Meanwhile the economy worldwide has crashed. How to justify your lockdown? Keep padding the nu mbers of deaths for awhile, then start reporting the real numbers. And hey presto, you have justified the insane lockdown cause lookee lookee here the numbers are dropping so it worked, pad erm pat yourself on the back.
And, also of the good, you can, as the numbers keep dropping, slowly remove the lockdown. Huzzah, what a wonderful government you are cause now the punters are allowed outside again. Never mind that everyone had that right all along. Brillant plan except for the ickle fact that worldwide the economy is in ruins and the fall out from the panpanic will claim more lifes and/or quality of life than covid19.
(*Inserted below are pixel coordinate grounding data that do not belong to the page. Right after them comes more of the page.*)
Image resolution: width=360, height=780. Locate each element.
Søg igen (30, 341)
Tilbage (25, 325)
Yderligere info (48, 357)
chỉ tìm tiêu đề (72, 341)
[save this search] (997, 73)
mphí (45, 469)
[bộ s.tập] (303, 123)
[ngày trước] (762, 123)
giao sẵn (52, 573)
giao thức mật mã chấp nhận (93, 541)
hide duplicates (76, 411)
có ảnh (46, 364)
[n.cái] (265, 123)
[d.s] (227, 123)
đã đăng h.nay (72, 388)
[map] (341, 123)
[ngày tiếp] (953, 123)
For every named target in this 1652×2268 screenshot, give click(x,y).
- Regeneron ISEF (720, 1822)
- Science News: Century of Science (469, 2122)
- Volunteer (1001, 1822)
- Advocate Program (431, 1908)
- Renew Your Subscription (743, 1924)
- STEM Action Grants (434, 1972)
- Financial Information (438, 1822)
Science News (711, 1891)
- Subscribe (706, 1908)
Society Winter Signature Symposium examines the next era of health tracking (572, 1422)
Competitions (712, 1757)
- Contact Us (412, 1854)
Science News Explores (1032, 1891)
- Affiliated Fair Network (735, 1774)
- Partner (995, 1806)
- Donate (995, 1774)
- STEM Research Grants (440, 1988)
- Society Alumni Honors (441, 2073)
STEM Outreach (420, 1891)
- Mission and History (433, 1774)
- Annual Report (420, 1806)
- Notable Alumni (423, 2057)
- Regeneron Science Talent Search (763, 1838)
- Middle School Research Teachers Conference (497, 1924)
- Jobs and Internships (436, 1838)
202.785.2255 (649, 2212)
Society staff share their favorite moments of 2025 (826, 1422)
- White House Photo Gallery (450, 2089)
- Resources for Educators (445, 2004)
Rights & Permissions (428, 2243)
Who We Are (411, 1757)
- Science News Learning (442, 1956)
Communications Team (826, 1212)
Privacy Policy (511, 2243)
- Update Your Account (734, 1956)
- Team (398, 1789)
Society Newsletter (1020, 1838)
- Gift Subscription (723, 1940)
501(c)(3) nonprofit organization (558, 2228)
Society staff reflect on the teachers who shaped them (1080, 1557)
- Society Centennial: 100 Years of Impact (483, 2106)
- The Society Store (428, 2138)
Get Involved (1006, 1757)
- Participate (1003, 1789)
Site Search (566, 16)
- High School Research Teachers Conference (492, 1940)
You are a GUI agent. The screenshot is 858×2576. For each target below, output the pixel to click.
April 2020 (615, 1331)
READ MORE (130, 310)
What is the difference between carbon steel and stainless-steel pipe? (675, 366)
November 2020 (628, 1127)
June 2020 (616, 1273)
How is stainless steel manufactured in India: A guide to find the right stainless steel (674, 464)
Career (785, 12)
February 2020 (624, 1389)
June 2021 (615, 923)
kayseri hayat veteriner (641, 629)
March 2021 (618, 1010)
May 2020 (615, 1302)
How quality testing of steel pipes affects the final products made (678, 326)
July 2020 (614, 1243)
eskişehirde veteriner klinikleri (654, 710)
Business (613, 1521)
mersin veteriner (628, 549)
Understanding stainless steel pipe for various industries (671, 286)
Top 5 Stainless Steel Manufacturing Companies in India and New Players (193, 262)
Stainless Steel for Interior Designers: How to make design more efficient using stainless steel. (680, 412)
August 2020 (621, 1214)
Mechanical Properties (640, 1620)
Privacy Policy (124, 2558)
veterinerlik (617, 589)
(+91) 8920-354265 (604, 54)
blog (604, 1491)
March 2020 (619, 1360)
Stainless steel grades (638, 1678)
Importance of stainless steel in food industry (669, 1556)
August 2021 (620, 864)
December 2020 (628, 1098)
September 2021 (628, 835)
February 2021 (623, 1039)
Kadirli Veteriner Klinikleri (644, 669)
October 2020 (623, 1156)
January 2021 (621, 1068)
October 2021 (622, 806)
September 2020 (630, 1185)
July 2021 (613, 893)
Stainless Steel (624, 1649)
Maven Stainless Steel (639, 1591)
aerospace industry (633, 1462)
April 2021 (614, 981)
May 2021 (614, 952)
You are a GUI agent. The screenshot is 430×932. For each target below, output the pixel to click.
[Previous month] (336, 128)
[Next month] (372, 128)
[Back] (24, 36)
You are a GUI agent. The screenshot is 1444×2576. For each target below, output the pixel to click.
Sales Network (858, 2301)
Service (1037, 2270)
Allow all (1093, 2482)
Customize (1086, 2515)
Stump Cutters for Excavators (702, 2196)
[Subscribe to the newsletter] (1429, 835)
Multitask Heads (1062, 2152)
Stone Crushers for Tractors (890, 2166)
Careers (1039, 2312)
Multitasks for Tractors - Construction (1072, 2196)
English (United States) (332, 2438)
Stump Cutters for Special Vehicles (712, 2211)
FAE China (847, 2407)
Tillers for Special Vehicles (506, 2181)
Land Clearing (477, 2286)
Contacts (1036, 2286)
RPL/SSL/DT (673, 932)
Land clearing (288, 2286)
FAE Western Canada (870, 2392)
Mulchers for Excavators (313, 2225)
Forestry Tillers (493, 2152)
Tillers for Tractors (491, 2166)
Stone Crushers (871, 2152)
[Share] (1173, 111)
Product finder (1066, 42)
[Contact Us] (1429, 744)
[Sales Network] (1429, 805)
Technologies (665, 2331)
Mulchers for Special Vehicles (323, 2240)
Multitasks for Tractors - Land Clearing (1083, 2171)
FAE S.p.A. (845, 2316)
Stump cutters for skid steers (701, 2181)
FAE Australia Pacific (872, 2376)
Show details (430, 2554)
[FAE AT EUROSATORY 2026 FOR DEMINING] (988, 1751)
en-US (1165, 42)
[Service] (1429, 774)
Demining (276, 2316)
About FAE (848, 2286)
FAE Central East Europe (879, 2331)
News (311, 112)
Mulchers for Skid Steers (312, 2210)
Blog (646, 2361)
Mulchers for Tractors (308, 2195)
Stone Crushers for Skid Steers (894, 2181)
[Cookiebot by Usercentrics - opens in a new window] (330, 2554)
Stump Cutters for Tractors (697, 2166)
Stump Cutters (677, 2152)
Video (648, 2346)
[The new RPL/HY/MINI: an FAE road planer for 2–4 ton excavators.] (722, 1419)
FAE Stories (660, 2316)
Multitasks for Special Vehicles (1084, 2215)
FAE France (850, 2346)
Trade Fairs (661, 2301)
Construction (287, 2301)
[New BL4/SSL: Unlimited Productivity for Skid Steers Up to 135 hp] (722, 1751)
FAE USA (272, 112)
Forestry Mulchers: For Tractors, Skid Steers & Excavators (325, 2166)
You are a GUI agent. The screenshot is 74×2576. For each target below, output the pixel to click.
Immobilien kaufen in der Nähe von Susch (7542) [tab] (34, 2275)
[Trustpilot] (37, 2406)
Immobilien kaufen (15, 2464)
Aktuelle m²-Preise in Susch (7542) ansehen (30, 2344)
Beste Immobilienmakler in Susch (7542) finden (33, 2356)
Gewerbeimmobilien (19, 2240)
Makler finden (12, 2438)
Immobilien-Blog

Was there an evil plan behind all this? Probably not, merely your basic human utter stupidity. Or something!
Cheerio from the Netherlands,
Yolanda, slightly bored with covid19 idiocy
Yolanda: Colossal, historically unprecedented human stupidity. Politicians doing what they do best.
spot on Yolanda
Yes I tend to agree. IMO the shutdown is the end and Covid 19 just the means to attain it.
Here as in many other places there was a strong local economy, which has been trashed and much of it will never recover. However the big corporations and multinationals are not so much affected. I see them moving in to buy the local businesses at pennies in the pound and employing the ex-business owners on minimum wage zero hours contracts. Thus a lot of the profit which currently circulates locally leaves the area.
The latest weekly dataset of mortality registered in England and Wales has been published by the ONS which provides data up to the end of week 14 of the year (https://www.ons.gov.uk/peoplepopulationandcommunity/birthsdeathsandmarriages/deaths/datasets/weeklyprovisionalfiguresondeathsregisteredinenglandandwales).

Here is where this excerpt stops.